In fact, this ingredient of the PCA, from its very beginning, looked as an instrument of initiating, maintaining and promoting Russia's interaction with the CFSP rather than with the 'traditional' segment of the EU mechanism. At the same time, the political dialogue seems to reflect the long-standing (since the Maastricht Treaty) and still continuing problem—that of the appropriate positioning and combination of three EU pillars. It fits into the intention to integrate various parts of the EU mechanism and make them more interrelated, which is manifested, in particular, by the parallel involvement of the EU Commission and the Council in the development of the political dialogue.

It is true that this parallelism may be accompanied by a legitimate question: whether the political dialogue only looks cooperative and substantive while in fact only incarnating certain symbolism. However, in external policy interactions symbolism does matter. Indeed, Russia interacts with the EU as such on traditional foreign policy matters and across the whole spectrum of the foreign policy making process. For instance, Russia's Ministry of foreign affairs considers the embassy of the country holding the 6-months presidency in the EU council as representing in Moscow the interests of the whole Union—which is manifested even in day-to-day interactions, bureaucratic practices and diplomatic protocol. This in itself becomes a kind of external legitimization for the CFSP.

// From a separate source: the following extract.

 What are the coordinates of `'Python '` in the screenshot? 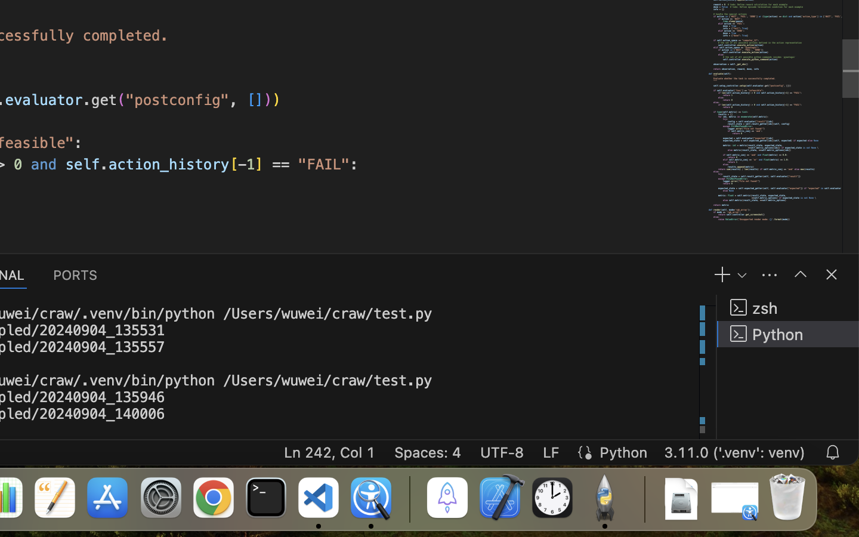 It's located at (787, 333).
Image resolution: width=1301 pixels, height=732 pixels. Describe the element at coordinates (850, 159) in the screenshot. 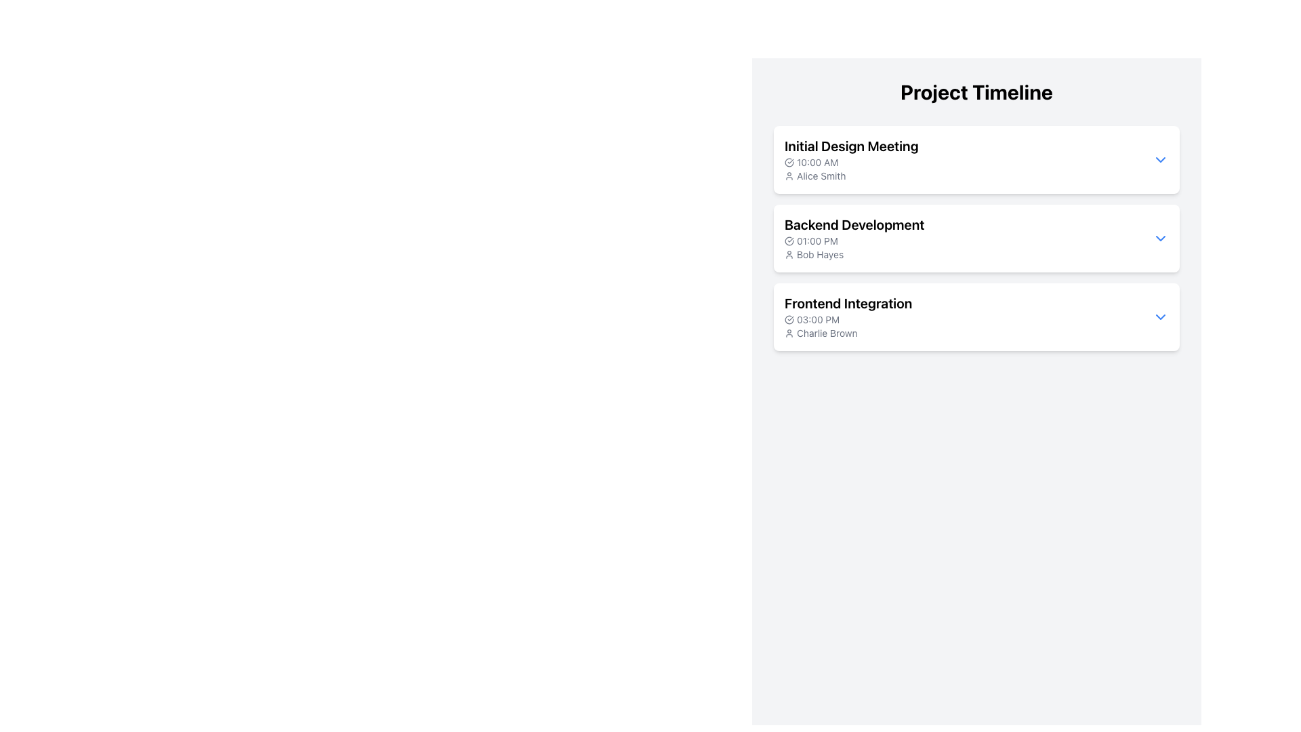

Finally, one more dimension of political interaction between Russia and the EU should be mentioned as representing significant potential, the one that involves the parliamentary structures of both sides. Russia's Federal Assembly regards this development positively—first, as a means of increasing its own importance within the political space in Russia, and secondly, in the light of the growing role of the European Parliament within the EU political system.